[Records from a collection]
......

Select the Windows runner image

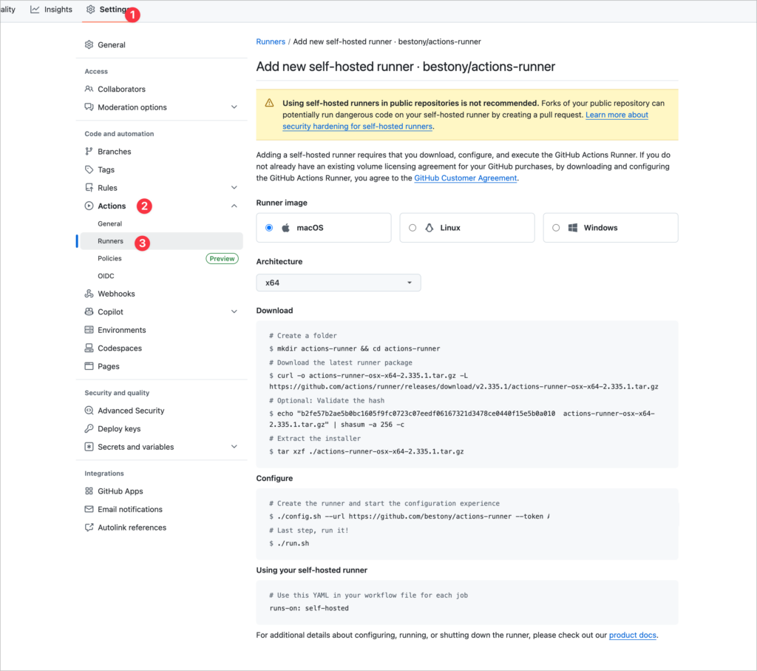(610, 228)
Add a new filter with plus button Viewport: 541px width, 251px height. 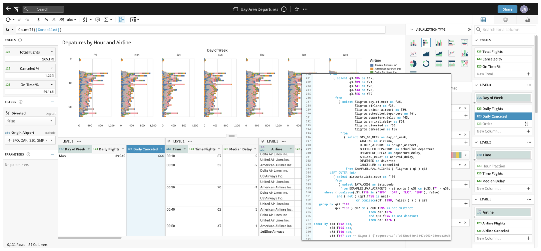[x=52, y=102]
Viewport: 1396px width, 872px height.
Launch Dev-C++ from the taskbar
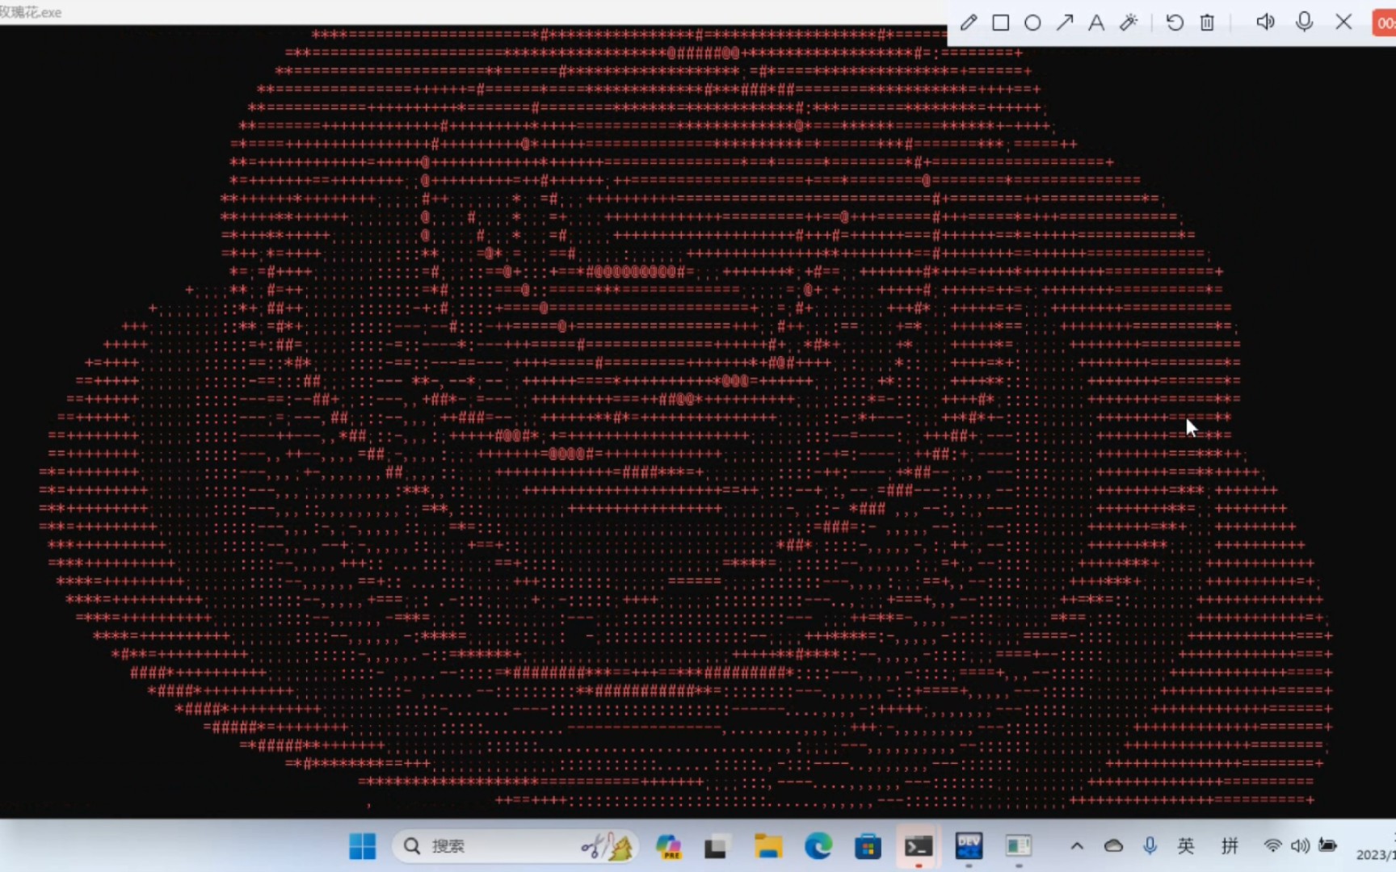[968, 845]

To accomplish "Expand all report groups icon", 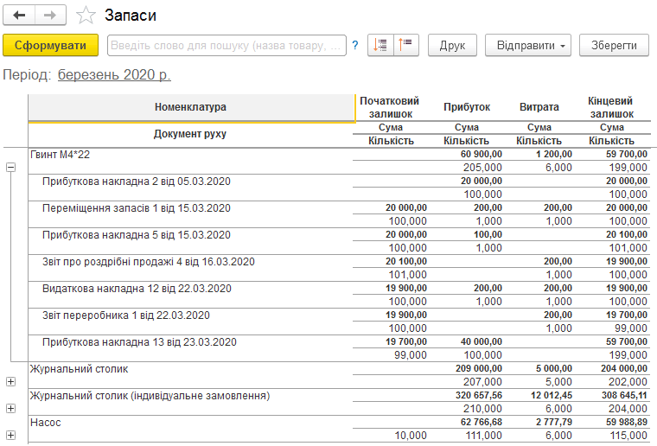I will point(380,45).
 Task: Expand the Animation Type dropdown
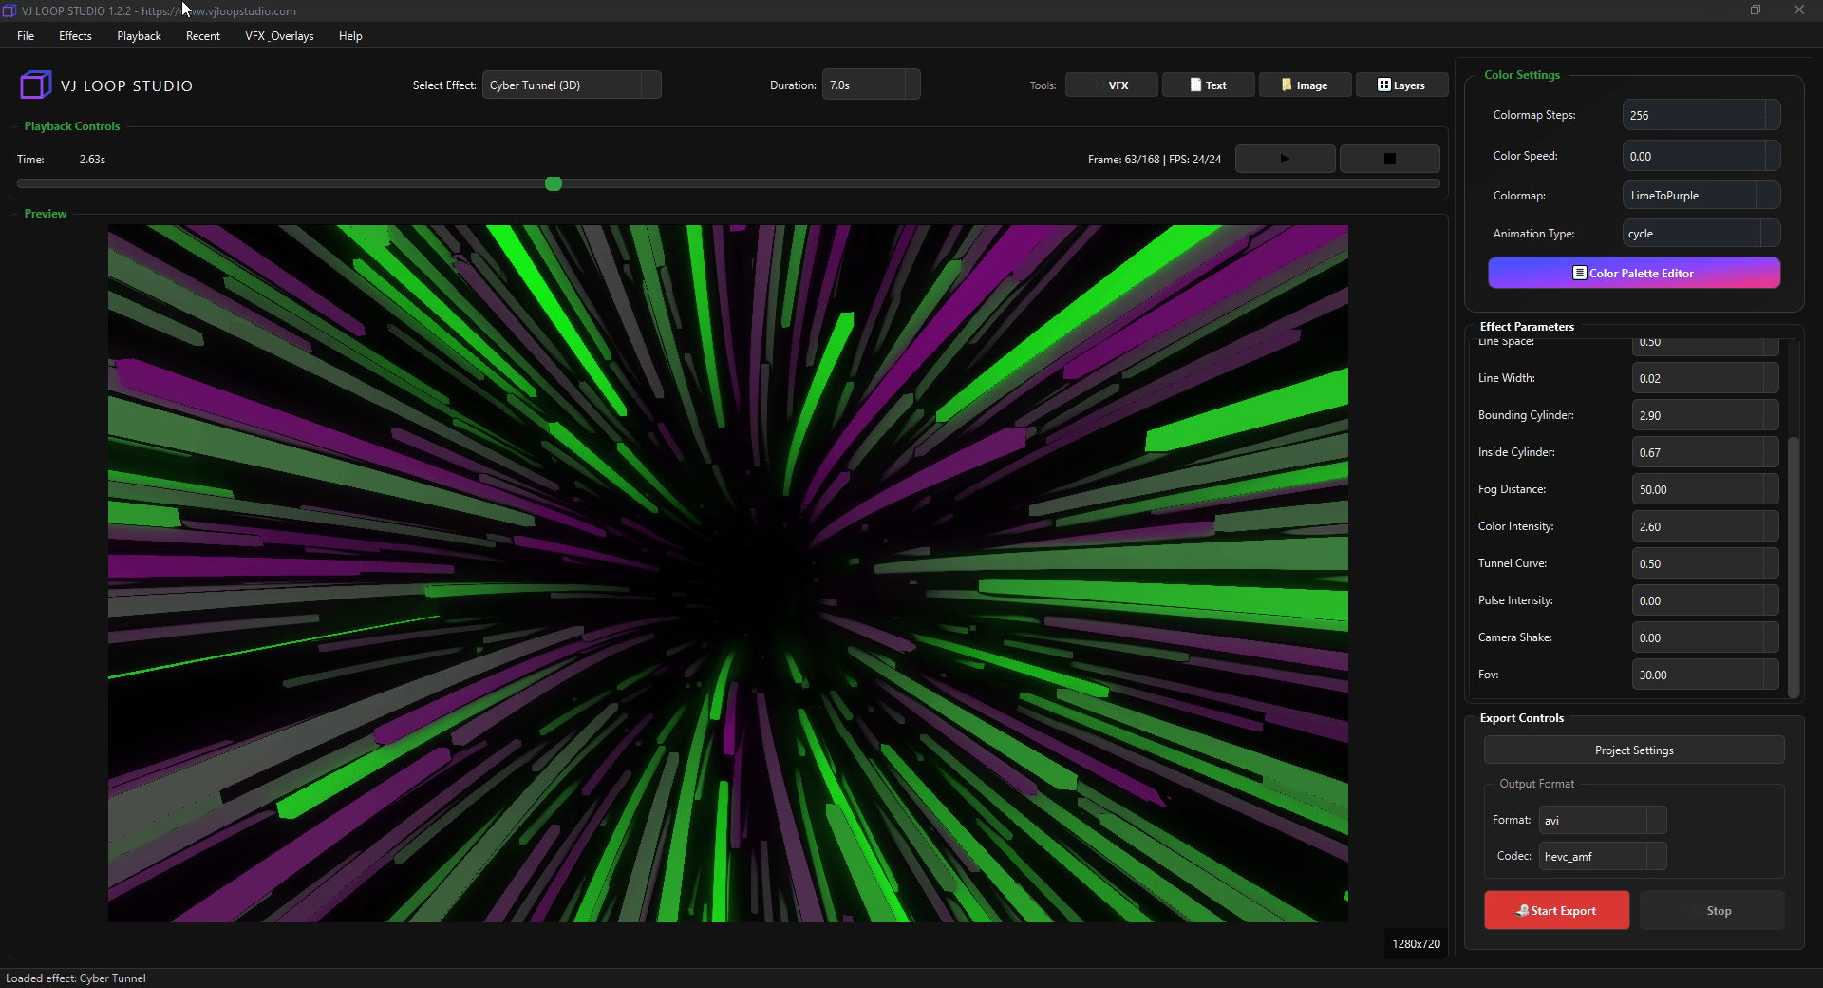point(1700,234)
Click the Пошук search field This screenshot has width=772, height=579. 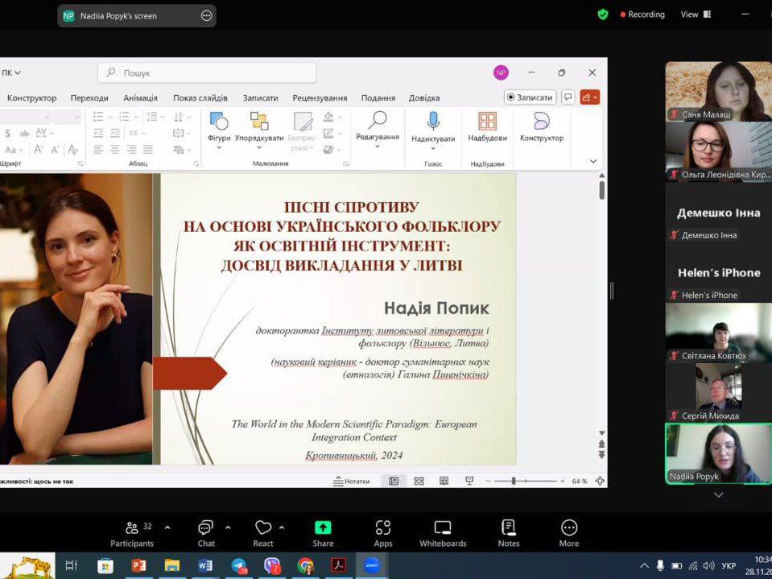coord(208,72)
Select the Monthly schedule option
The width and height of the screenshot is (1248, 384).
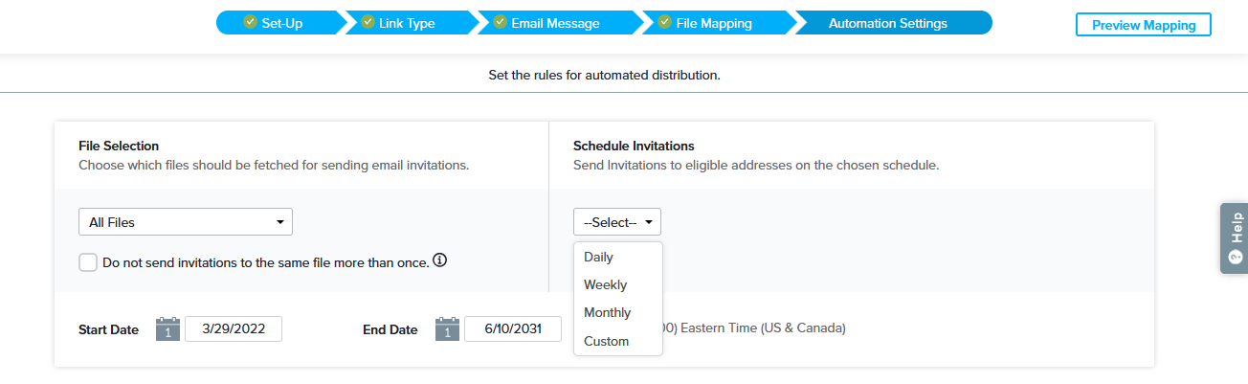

......

# WHAT TO PRODUCE
Please count the lines of the material above that contain the string "Select", treating uppercase and lowercase as different, and give only the number.

# WRITTEN SOLUTION
2